In general, no. Consider an infinitely stretched dihydrogen molecule, in its ground (singlet) state. Obviously the HOMO is the in-phase linear combination of the 1s orbitals of the neutral hydrogen atoms, and the LUMO is their out-of-phase linear combination. (The shape of the HOMO follows from the fact that the density of the system must be equal to a sum of the densities of two neutral hydrogen atoms, and the shape of the LUMO follows from the fact that the Kohn-Sham potential is local, thus the LUMO of this molecule must be locally identical to the HOMO up to a phase.) A corollary is that, the square of the LUMO is the same as the square of the HOMO. (EDIT: more rigorously speaking, their difference is non-zero for finitely stretched hydrogen molecules but vanishes in the infinitely stretched limit.)
Now excite the molecule to the lowest doubly excited singlet state. It follows that in this state, at least one of the electrons must populate an atomic orbital other than the 1s orbital (EDIT: a molecular orbital involving significant contribution from a non-1s atomic orbital), since there are only three singlet states constructible from the two 1s orbitals and two electrons (the ground state and two charge transfer states:
$$\frac{1}{\sqrt{2}}(\psi_{\rm H1}(r_1)\psi_{\rm H2}(r_2) + \psi_{\rm H1}(r_2)\psi_{\rm H2}(r_1)), \psi_{\rm H1}(r_1)\psi_{\rm H2}(r_1), \psi_{\rm H1}(r_2)\psi_{\rm H2}(r_2)$$
The fourth linear combination constructible from the four Slater determinants, $\frac{1}{\sqrt{2}}(\psi_{\rm H1}(r_1)\psi_{\rm H2}(r_2) - \psi_{\rm H1}(r_2)\psi_{\rm H2}(r_1))$, is a triplet state), none of which is a doubly excited state. Therefore the density of this excited state cannot be given as twice the square of the LUMO. QED.

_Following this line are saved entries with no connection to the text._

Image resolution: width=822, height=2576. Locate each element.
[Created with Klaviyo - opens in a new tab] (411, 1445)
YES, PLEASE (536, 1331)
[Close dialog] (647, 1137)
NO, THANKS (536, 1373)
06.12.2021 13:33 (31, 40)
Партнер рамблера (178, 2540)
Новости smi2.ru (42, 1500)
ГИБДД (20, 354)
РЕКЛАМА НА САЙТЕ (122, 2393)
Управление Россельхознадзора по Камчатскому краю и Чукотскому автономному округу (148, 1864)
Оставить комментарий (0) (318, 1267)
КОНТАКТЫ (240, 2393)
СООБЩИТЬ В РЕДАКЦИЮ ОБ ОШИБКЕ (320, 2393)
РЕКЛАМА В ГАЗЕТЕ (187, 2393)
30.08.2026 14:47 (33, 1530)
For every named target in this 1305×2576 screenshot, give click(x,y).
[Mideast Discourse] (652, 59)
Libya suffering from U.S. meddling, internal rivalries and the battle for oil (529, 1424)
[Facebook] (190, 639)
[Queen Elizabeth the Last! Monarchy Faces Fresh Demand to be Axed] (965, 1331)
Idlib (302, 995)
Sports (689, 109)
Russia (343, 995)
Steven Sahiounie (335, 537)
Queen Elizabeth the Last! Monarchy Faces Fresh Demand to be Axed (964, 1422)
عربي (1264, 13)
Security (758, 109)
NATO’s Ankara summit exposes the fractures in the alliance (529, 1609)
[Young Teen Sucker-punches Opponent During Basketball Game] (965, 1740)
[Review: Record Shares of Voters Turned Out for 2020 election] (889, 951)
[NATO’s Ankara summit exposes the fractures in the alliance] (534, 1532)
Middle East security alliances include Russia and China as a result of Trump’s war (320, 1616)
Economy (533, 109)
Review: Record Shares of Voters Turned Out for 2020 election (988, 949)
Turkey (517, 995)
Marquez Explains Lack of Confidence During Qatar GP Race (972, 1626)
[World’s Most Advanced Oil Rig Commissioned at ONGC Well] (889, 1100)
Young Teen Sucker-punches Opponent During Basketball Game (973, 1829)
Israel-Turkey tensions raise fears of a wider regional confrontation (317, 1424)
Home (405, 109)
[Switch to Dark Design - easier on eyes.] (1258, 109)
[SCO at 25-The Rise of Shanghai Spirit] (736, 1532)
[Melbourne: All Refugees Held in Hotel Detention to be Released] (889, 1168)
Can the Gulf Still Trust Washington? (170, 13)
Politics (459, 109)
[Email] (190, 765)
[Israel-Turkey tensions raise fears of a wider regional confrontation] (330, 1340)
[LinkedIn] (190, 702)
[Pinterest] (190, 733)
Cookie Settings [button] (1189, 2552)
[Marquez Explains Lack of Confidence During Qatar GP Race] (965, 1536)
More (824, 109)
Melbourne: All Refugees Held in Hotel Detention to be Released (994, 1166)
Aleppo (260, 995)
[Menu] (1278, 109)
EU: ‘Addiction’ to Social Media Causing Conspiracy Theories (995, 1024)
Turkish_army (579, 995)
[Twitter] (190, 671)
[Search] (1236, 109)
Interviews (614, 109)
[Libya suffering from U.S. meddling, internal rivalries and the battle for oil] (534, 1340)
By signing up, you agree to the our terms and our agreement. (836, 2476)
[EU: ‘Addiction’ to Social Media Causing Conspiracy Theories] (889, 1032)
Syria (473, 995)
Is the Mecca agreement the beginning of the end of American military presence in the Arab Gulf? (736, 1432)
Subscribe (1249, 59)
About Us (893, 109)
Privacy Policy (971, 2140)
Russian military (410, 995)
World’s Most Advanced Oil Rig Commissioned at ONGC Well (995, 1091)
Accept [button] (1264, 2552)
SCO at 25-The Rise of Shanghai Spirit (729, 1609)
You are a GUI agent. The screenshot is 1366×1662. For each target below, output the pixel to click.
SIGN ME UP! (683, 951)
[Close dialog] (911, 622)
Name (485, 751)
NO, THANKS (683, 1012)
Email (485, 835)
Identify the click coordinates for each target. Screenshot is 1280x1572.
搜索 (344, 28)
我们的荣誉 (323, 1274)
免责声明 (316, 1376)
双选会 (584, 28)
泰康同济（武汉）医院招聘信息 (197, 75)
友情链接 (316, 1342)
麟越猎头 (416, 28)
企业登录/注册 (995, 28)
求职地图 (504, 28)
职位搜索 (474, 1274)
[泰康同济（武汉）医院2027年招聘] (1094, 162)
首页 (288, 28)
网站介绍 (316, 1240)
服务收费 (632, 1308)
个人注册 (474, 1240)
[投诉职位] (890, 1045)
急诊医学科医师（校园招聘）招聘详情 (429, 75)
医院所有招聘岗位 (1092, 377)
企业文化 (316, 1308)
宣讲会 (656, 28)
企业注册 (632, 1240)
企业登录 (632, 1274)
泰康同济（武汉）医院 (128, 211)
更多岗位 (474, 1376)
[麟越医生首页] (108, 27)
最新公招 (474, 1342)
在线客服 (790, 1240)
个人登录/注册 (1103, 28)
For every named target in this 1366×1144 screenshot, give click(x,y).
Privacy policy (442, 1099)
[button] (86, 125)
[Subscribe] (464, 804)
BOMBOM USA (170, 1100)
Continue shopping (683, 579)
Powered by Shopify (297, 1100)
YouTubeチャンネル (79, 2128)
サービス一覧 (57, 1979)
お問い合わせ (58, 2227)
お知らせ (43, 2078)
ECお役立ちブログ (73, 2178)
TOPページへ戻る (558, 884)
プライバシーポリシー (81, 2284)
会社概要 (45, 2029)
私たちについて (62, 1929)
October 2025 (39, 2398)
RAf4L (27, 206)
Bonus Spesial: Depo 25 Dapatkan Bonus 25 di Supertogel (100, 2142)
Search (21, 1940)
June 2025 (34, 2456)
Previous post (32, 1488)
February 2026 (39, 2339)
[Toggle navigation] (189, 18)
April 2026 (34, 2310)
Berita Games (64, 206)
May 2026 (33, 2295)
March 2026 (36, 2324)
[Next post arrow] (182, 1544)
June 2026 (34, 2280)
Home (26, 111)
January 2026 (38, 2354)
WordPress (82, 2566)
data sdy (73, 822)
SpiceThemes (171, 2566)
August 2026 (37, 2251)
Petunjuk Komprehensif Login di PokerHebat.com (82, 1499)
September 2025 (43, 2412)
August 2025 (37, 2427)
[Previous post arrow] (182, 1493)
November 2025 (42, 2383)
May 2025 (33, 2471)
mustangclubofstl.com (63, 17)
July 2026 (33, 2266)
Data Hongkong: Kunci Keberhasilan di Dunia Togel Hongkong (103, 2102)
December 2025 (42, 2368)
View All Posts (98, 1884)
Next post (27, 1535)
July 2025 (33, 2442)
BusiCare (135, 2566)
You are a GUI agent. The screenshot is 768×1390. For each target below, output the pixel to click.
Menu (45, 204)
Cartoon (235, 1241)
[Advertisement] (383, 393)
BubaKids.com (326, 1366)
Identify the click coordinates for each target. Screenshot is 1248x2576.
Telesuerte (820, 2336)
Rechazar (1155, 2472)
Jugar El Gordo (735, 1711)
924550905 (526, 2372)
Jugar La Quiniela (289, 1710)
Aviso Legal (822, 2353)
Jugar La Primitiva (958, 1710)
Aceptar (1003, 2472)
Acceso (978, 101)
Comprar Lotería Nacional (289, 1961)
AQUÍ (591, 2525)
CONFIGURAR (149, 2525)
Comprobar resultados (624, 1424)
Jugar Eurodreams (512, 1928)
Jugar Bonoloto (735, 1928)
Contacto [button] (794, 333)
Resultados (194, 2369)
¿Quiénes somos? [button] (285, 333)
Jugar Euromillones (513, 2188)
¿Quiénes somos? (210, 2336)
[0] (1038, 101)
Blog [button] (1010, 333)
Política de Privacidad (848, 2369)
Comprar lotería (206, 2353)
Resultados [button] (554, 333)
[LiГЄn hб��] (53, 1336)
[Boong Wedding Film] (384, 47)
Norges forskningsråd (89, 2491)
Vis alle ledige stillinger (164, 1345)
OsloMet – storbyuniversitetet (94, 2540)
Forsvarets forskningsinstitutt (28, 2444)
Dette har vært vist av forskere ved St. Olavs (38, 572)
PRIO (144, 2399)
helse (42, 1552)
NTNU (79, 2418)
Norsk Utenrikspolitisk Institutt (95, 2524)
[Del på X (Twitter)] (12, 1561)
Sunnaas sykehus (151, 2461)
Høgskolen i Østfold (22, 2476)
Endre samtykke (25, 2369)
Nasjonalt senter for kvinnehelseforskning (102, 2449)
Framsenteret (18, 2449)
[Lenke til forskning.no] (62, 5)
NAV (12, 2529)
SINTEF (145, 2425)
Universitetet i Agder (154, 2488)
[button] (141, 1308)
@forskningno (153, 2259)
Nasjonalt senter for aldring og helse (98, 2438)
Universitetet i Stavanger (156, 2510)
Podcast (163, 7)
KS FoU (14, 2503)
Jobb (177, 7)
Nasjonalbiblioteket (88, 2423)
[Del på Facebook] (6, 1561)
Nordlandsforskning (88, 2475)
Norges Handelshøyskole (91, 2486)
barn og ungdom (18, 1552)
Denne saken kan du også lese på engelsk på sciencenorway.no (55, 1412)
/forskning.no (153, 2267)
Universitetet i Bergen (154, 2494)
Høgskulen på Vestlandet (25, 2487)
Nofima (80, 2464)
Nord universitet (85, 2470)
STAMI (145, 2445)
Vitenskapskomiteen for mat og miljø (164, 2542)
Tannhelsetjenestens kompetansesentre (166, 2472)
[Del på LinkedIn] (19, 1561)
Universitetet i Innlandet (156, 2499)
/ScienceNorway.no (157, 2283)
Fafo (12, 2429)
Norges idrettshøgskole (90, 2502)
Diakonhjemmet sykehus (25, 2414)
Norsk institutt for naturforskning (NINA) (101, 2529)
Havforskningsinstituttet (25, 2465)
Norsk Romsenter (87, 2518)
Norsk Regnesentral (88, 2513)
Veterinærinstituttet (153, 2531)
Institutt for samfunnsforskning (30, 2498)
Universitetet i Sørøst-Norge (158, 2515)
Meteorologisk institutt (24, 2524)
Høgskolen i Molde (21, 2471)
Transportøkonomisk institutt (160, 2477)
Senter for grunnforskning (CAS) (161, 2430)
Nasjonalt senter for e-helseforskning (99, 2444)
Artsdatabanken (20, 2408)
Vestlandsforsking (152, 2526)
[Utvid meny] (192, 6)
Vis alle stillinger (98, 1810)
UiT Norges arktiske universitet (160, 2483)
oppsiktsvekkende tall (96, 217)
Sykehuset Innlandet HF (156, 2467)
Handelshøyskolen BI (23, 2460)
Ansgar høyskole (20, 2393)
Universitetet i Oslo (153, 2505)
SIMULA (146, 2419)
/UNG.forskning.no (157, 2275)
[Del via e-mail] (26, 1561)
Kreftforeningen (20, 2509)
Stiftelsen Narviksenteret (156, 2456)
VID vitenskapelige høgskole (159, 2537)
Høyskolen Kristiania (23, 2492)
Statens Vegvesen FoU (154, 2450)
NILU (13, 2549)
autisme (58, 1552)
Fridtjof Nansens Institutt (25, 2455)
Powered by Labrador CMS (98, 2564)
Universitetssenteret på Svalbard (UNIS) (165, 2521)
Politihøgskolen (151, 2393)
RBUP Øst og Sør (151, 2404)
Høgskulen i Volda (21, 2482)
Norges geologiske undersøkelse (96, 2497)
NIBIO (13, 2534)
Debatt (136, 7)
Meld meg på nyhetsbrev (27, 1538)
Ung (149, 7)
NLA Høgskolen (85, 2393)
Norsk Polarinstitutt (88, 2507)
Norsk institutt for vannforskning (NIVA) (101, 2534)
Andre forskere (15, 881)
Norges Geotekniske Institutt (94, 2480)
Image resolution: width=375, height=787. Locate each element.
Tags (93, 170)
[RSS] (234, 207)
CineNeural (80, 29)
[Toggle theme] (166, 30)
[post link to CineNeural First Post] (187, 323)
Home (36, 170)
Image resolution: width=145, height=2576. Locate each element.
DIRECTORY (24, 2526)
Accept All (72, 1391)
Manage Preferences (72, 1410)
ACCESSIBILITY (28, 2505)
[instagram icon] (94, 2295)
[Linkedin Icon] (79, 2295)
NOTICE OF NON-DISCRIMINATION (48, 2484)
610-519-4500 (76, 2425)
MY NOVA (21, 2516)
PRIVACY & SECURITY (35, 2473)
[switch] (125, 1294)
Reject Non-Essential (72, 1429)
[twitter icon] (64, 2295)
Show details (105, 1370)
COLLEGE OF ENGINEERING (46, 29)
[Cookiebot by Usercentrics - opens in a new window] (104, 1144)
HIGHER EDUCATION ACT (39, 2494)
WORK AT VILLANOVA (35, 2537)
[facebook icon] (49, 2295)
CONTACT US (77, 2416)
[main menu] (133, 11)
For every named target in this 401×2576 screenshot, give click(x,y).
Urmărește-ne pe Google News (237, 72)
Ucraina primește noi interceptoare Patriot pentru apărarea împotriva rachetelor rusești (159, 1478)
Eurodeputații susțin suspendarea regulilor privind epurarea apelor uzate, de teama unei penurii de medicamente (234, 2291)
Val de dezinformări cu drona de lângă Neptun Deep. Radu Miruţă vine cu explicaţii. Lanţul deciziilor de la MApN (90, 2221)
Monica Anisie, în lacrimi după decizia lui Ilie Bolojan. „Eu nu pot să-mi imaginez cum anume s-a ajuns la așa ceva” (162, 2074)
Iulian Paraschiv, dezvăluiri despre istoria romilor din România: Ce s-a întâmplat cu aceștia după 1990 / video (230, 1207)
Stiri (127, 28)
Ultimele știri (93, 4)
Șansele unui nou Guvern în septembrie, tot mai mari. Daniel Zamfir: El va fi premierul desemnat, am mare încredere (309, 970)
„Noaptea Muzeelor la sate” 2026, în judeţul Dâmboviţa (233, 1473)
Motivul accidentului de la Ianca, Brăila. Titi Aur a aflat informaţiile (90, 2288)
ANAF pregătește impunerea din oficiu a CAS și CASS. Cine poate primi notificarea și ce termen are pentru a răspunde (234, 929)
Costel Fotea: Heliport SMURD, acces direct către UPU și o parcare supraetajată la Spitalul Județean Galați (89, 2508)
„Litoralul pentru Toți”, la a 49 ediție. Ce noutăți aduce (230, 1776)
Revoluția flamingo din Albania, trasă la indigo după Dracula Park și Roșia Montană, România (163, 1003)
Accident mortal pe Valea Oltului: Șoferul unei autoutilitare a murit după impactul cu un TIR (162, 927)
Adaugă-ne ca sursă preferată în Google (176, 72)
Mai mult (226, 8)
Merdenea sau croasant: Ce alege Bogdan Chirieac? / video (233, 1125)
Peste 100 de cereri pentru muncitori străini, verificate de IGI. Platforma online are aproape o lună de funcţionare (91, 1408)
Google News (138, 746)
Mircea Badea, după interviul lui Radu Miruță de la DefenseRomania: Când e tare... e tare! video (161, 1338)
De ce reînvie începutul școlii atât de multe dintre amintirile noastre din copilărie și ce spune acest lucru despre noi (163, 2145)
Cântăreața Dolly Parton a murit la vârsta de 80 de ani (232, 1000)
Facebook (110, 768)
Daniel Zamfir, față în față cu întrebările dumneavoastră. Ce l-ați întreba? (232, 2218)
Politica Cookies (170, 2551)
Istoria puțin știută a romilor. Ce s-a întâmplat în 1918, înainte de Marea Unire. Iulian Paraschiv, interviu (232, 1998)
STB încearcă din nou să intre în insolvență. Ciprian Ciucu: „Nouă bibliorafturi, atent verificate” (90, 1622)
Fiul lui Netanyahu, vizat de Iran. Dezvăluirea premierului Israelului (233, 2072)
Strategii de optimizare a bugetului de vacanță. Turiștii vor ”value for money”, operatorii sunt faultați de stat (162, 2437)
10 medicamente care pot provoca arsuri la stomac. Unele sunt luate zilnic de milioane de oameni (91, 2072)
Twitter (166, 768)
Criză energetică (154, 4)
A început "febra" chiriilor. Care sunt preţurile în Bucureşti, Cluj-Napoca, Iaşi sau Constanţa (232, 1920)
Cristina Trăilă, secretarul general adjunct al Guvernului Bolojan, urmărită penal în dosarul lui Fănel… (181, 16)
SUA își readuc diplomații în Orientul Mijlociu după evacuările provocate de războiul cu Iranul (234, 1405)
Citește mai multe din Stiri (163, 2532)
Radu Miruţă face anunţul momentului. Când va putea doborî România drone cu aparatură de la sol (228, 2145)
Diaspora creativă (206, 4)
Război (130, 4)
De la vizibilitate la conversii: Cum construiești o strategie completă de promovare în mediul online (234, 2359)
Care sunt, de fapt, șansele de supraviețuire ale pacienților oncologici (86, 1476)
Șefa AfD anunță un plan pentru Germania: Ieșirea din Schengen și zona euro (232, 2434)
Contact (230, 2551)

The conclusion may seem a bit non-intuitive; many will immediately say "isn't the $({\rm HOMO})_2 \to ({\rm LUMO})_2$ excitation a double excitation?" This reveals a fundamental difference between the Kohn-Sham and HF descriptions of this system. In HF, the closed-shell ground state wavefunction of this system can be expanded in atomic orbitals (neglecting the spin part):
$$
\psi_{\rm HF} = \frac{1}{2}(\psi_{\rm H1}(r_1)\psi_{\rm H2}(r_2) + \psi_{\rm H1}(r_2)\psi_{\rm H2}(r_1) + \psi_{\rm H1}(r_1)\psi_{\rm H2}(r_1) + \psi_{\rm H1}(r_2)\psi_{\rm H2}(r_2)) \tag{1}
$$
The latter two terms are spurious intermixtures of charge transfer states, which are famously responsible for the size-inconsistency of RHF. In this case we can formally write the $({\rm LUMO})_2$ determinant
$$
\tilde{\psi}_{\rm HF} = \frac{1}{2}(\psi_{\rm H1}(r_1)\psi_{\rm H2}(r_2) + \psi_{\rm H1}(r_2)\psi_{\rm H2}(r_1) - \psi_{\rm H1}(r_1)\psi_{\rm H2}(r_1) - \psi_{\rm H1}(r_2)\psi_{\rm H2}(r_2)) \tag{2}
$$
But this is just as unphysical as the RHF description of the ground state, again due to the charge transfer state contributions.
The Kohn-Sham wavefunction can of course be expanded as Eq. (1) as well, but a more important thing is that, the ground state Kohn-Sham density must equal the exact density, given by the exact wavefunction:
$$
\psi_{\rm exact} = \frac{1}{\sqrt{2}}(\psi_{\rm H1}(r_1)\psi_{\rm H2}(r_2) + \psi_{\rm H1}(r_2)\psi_{\rm H2}(r_1)) \tag{3}
$$
while the exact wavefunction of the first doubly excited state inevitably involves the 2s and/or 2p orbitals (EDIT: inevitably involves molecular orbitals that have large contributions from the 2s and/or 2p orbitals), and cannot have any simple relation with the exact ground state wavefunction, as we do in the RHF case. Therefore, while $({\rm LUMO})_2$ is a valid KS determinant, it does not have any simple relation with the density of the first doubly excited state.
Finally, there is one more thing to consider: doubly excited states are not well-defined concepts, especially in complex molecules, because the doubly excited determinants may mix extensively with singly excited determinants, making it impossible to unambiguously assign some states as singly or doubly excited. Thus, in some cases your question may not even be well-defined.